===== Data supplied =====

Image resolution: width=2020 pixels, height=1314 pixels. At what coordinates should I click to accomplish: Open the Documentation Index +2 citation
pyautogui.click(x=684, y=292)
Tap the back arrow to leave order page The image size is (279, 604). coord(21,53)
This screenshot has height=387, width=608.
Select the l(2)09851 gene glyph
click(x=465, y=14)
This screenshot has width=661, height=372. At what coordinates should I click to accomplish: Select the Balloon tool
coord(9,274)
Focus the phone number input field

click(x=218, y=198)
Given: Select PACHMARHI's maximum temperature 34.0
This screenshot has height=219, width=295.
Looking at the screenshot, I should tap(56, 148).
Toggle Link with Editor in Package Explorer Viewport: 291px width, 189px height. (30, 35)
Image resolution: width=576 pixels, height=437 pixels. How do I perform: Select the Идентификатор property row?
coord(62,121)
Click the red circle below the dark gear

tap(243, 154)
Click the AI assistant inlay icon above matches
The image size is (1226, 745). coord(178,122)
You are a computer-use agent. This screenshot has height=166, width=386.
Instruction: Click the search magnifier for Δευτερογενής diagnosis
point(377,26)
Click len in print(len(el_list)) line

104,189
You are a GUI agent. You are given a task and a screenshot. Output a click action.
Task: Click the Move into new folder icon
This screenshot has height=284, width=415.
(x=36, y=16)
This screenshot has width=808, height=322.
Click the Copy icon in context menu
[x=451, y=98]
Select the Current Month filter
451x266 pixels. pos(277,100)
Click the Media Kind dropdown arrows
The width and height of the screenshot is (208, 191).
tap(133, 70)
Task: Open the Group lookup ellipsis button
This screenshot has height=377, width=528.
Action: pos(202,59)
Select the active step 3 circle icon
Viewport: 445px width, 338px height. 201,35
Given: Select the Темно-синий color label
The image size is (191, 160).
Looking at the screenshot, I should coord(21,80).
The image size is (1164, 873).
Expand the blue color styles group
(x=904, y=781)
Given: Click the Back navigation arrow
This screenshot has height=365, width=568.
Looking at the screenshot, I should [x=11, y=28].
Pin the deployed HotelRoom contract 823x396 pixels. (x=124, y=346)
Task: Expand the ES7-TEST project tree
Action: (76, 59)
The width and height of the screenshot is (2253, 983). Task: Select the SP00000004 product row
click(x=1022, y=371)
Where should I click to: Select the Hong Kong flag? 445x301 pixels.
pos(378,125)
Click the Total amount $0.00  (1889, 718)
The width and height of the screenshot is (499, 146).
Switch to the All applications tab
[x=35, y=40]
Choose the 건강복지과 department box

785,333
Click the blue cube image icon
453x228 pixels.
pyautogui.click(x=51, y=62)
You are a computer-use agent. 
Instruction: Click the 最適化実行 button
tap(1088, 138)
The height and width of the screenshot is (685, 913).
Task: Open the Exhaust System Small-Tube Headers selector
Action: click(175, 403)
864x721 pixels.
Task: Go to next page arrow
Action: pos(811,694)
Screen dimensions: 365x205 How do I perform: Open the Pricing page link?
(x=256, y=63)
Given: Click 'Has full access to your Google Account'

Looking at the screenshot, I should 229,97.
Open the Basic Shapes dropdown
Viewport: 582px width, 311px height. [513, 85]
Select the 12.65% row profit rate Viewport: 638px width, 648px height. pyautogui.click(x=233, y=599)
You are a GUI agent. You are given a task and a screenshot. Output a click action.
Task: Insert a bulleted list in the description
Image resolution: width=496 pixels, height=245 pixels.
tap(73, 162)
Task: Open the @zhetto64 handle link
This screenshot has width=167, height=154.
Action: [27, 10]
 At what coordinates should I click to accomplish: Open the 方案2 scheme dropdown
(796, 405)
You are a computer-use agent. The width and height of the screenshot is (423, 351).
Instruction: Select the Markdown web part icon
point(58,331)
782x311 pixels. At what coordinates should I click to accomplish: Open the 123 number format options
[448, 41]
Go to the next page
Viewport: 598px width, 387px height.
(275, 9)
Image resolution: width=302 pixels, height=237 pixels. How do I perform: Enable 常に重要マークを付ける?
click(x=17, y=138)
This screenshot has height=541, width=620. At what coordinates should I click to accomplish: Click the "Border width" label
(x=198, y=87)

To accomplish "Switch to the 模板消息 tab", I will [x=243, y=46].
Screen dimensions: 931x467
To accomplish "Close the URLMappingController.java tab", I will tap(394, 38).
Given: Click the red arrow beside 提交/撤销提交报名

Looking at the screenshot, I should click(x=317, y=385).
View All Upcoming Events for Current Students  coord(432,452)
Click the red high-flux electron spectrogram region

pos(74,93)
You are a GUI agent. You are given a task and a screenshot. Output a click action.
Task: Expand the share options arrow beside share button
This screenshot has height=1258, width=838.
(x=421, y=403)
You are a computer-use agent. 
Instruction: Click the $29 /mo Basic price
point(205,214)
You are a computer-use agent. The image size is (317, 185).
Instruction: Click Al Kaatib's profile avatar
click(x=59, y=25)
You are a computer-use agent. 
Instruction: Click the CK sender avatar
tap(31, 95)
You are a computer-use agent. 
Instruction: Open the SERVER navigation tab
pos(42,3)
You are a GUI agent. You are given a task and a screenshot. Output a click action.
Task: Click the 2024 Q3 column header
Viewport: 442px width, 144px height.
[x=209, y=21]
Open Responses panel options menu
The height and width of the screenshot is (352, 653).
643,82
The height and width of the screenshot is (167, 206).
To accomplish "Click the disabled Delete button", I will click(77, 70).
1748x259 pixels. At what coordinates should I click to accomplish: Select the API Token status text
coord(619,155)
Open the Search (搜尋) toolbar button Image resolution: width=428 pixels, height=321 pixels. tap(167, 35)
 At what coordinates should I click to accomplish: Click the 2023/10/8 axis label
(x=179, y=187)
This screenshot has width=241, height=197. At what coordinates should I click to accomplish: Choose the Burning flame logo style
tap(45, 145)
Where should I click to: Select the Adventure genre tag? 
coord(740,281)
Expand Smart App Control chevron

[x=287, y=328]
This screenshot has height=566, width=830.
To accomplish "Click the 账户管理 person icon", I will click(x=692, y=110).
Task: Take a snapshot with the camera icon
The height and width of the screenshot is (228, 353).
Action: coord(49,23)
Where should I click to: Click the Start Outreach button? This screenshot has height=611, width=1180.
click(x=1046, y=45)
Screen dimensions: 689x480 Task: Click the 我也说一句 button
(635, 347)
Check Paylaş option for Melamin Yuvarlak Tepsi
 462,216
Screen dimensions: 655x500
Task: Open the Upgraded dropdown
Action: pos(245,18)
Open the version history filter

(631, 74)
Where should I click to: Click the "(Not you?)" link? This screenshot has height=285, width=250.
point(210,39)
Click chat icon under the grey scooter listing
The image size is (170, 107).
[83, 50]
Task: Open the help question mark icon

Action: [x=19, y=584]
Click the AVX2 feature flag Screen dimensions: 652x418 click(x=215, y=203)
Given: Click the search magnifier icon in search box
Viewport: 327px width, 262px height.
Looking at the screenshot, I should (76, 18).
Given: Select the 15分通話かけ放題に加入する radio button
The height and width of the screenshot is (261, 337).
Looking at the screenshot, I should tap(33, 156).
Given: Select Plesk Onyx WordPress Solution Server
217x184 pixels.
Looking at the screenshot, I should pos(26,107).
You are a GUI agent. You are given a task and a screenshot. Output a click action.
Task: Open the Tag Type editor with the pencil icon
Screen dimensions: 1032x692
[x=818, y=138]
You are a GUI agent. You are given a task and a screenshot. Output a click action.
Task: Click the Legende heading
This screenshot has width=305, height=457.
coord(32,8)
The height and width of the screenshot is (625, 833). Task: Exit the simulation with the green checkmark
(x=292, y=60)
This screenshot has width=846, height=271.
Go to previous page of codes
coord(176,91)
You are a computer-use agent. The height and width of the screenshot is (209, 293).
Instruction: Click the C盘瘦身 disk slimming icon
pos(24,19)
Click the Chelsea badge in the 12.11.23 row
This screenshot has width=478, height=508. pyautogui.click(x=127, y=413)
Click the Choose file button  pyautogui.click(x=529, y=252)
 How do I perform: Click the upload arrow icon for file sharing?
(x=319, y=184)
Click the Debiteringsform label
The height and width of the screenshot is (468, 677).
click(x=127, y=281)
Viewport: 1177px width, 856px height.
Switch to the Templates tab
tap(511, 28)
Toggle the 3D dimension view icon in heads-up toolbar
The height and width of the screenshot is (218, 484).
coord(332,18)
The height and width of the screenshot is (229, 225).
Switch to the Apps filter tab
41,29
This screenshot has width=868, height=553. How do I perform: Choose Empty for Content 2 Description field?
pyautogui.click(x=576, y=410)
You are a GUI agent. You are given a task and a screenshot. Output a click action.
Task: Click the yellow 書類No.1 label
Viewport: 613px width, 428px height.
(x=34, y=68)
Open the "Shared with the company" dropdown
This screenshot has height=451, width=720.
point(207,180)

=====

Aim of the task
Copy the stretch of the records above that runs from the line with "Open the Basic Shapes dropdown" through the line with "Task: Insert a". Both end lines belong in the copy, and nothing else does.

Output for this exercise
Open the Basic Shapes dropdown
Viewport: 582px width, 311px height. [513, 85]
Select the 12.65% row profit rate Viewport: 638px width, 648px height. pyautogui.click(x=233, y=599)
You are a GUI agent. You are given a task and a screenshot. Output a click action.
Task: Insert a bulleted list in the description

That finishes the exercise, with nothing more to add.